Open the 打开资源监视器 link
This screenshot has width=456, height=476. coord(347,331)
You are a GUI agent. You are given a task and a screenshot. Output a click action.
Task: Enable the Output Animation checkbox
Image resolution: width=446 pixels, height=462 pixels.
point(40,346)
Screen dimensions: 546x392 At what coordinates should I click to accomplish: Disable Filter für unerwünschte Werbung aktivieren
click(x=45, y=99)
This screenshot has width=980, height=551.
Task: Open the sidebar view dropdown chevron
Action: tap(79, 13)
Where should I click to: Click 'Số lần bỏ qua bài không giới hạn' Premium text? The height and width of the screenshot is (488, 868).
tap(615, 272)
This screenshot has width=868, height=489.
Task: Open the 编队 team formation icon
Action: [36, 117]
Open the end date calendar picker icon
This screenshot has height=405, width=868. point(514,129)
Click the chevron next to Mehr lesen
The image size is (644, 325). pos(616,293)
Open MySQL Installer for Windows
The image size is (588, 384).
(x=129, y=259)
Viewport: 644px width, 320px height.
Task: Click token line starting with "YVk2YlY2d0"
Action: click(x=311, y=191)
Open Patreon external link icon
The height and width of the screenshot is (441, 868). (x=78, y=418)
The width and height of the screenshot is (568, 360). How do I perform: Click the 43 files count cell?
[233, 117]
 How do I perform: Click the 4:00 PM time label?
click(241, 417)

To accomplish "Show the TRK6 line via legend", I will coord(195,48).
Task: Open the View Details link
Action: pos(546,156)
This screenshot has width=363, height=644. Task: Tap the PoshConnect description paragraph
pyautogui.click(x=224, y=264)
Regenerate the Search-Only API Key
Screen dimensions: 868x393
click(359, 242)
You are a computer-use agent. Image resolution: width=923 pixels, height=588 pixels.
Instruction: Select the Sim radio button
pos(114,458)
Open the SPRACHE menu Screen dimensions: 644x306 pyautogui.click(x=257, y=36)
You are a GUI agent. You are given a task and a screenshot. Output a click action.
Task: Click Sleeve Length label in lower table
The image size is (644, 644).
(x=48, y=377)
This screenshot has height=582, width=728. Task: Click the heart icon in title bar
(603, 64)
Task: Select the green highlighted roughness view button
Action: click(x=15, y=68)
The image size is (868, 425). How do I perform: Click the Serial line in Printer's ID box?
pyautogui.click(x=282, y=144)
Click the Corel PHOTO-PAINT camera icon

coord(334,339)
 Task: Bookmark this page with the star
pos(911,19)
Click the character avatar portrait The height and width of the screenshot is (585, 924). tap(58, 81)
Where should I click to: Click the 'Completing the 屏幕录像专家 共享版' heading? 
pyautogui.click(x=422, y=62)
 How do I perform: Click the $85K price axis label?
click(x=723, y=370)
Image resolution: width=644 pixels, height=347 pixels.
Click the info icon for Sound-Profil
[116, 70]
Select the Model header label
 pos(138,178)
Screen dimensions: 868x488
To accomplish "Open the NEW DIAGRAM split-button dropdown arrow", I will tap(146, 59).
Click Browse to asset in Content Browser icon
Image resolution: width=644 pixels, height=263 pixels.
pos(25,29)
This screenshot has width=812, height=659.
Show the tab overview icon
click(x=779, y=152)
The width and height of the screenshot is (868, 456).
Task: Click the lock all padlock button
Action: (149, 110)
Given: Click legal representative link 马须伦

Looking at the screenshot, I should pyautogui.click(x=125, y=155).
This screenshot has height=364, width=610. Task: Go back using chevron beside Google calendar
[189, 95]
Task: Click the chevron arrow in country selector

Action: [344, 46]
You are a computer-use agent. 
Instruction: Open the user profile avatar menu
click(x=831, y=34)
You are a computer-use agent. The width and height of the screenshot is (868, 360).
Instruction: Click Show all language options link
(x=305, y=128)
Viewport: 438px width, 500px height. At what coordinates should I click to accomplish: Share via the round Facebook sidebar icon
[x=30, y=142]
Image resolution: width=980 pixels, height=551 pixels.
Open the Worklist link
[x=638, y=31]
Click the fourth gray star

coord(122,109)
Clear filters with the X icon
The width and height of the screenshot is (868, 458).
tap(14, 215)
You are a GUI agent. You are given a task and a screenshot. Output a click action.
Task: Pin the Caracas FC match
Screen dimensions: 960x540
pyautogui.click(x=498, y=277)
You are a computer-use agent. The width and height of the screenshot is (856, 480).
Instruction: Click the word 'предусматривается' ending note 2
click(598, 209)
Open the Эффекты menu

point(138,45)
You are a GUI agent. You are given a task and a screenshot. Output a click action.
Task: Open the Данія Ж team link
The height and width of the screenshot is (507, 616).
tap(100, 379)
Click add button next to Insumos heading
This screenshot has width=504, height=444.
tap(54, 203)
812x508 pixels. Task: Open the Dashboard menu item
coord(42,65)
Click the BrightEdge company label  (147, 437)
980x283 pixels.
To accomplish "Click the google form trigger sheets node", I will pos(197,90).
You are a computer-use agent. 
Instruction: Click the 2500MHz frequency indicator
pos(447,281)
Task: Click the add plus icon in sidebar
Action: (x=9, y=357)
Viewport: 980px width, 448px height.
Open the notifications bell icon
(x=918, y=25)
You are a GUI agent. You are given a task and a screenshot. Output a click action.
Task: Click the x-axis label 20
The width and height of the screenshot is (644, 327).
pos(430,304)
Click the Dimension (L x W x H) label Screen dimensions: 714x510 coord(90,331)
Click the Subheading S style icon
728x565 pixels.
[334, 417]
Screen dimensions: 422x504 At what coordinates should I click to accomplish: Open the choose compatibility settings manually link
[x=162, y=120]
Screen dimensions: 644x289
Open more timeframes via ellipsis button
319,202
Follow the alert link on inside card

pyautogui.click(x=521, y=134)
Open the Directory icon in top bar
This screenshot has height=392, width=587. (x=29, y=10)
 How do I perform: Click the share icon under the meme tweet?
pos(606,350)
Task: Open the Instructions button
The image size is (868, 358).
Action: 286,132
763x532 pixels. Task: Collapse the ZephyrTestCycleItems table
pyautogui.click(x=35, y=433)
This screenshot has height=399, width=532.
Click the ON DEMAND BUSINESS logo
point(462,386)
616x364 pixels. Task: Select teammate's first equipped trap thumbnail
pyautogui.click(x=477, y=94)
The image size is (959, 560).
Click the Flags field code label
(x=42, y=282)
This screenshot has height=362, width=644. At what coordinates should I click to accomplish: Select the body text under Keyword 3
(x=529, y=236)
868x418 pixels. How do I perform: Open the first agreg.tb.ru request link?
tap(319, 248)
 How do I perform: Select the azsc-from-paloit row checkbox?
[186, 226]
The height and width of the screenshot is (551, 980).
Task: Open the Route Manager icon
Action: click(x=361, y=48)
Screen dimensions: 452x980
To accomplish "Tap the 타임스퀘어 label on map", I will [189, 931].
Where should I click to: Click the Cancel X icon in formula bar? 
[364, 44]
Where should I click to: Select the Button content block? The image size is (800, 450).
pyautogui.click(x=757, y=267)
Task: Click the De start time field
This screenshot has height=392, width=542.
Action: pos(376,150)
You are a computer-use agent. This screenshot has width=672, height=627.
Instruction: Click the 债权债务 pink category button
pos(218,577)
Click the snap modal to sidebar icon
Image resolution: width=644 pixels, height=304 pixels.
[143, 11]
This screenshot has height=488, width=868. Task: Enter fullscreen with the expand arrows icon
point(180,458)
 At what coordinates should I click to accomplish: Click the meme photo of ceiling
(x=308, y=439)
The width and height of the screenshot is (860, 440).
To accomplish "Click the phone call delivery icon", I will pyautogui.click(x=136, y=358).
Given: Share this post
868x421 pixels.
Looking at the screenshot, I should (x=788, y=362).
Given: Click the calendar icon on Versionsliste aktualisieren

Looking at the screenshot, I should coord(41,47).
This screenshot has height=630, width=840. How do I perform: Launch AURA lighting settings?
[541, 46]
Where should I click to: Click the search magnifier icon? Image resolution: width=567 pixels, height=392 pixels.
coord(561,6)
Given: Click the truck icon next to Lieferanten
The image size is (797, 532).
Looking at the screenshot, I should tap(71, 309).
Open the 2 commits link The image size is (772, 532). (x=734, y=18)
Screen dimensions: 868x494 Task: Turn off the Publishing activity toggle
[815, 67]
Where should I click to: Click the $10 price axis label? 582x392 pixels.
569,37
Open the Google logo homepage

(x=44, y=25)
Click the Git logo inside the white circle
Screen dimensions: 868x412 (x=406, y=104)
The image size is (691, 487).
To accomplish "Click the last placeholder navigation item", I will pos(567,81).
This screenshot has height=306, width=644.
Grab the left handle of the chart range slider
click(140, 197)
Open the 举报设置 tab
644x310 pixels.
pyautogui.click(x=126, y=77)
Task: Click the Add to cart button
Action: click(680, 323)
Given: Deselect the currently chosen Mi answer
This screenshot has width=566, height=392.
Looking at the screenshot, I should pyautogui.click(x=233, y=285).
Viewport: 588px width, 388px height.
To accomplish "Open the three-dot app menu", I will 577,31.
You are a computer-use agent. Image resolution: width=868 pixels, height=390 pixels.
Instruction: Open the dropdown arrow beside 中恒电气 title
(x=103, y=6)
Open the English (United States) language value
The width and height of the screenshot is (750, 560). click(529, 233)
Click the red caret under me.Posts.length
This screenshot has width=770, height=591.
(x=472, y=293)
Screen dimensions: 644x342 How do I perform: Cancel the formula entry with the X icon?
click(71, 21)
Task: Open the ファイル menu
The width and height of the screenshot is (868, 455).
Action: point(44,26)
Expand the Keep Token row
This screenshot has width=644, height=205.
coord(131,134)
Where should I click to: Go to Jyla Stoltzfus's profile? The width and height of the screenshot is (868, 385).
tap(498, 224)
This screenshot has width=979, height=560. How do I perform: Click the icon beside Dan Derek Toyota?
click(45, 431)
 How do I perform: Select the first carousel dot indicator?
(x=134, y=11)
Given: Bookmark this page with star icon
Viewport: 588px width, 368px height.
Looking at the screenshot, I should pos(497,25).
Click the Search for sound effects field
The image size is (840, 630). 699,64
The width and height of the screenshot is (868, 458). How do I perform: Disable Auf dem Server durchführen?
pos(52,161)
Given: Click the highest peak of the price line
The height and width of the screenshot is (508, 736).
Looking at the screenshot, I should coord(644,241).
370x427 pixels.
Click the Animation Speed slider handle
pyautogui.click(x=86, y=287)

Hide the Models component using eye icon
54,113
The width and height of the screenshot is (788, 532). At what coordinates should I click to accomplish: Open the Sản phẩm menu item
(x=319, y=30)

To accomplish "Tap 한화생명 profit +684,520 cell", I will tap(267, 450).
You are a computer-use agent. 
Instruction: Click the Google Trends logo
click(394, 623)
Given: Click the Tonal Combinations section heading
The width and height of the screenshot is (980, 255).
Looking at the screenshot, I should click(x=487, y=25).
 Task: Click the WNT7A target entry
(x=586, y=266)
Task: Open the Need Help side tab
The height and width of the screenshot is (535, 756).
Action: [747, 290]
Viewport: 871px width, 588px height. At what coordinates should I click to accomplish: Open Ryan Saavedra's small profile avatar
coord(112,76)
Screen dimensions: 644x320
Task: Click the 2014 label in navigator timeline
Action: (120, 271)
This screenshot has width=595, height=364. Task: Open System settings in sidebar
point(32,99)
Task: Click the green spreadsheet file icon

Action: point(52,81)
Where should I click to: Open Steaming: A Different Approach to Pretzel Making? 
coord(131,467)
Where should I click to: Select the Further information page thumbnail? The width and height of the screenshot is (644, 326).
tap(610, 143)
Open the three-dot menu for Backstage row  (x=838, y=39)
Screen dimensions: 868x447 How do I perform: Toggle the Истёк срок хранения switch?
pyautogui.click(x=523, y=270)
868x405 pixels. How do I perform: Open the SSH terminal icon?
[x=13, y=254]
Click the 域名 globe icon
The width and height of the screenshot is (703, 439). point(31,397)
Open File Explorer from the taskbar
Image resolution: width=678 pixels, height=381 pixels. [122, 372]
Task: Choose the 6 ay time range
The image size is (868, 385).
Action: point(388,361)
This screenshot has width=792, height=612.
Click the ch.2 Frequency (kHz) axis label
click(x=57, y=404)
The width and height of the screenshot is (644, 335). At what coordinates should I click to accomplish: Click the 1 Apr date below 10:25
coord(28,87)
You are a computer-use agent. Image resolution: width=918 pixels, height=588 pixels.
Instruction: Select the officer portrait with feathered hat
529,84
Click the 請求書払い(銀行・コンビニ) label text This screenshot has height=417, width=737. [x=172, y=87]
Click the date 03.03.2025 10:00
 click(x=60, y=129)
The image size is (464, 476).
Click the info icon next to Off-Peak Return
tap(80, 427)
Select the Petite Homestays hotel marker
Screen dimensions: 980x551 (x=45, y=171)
**********
▶ [Action item]: Using the entries shown above, reproduce verbatim the lines from the line bearing "Hide the Models component using eye icon" to the line bearing "Click the 請求書払い(銀行・コンビニ)", inclusive.

▶ [Response]:
Hide the Models component using eye icon
54,113
The width and height of the screenshot is (788, 532). At what coordinates should I click to accomplish: Open the Sản phẩm menu item
(x=319, y=30)

To accomplish "Tap 한화생명 profit +684,520 cell", I will tap(267, 450).
You are a computer-use agent. 
Instruction: Click the Google Trends logo
click(394, 623)
Given: Click the Tonal Combinations section heading
The width and height of the screenshot is (980, 255).
Looking at the screenshot, I should click(x=487, y=25).
 Task: Click the WNT7A target entry
(x=586, y=266)
Task: Open the Need Help side tab
The height and width of the screenshot is (535, 756).
Action: [747, 290]
Viewport: 871px width, 588px height. At what coordinates should I click to accomplish: Open Ryan Saavedra's small profile avatar
coord(112,76)
Screen dimensions: 644x320
Task: Click the 2014 label in navigator timeline
Action: (120, 271)
This screenshot has width=595, height=364. Task: Open System settings in sidebar
point(32,99)
Task: Click the green spreadsheet file icon

Action: point(52,81)
Where should I click to: Open Steaming: A Different Approach to Pretzel Making? 
coord(131,467)
Where should I click to: Select the Further information page thumbnail? The width and height of the screenshot is (644, 326).
tap(610, 143)
Open the three-dot menu for Backstage row  (x=838, y=39)
Screen dimensions: 868x447 How do I perform: Toggle the Истёк срок хранения switch?
pyautogui.click(x=523, y=270)
868x405 pixels. How do I perform: Open the SSH terminal icon?
[x=13, y=254]
Click the 域名 globe icon
The width and height of the screenshot is (703, 439). point(31,397)
Open File Explorer from the taskbar
Image resolution: width=678 pixels, height=381 pixels. [122, 372]
Task: Choose the 6 ay time range
The image size is (868, 385).
Action: point(388,361)
This screenshot has width=792, height=612.
Click the ch.2 Frequency (kHz) axis label
click(x=57, y=404)
The width and height of the screenshot is (644, 335). At what coordinates should I click to accomplish: Click the 1 Apr date below 10:25
coord(28,87)
You are a computer-use agent. Image resolution: width=918 pixels, height=588 pixels.
Instruction: Select the officer portrait with feathered hat
529,84
Click the 請求書払い(銀行・コンビニ) label text This screenshot has height=417, width=737. [x=172, y=87]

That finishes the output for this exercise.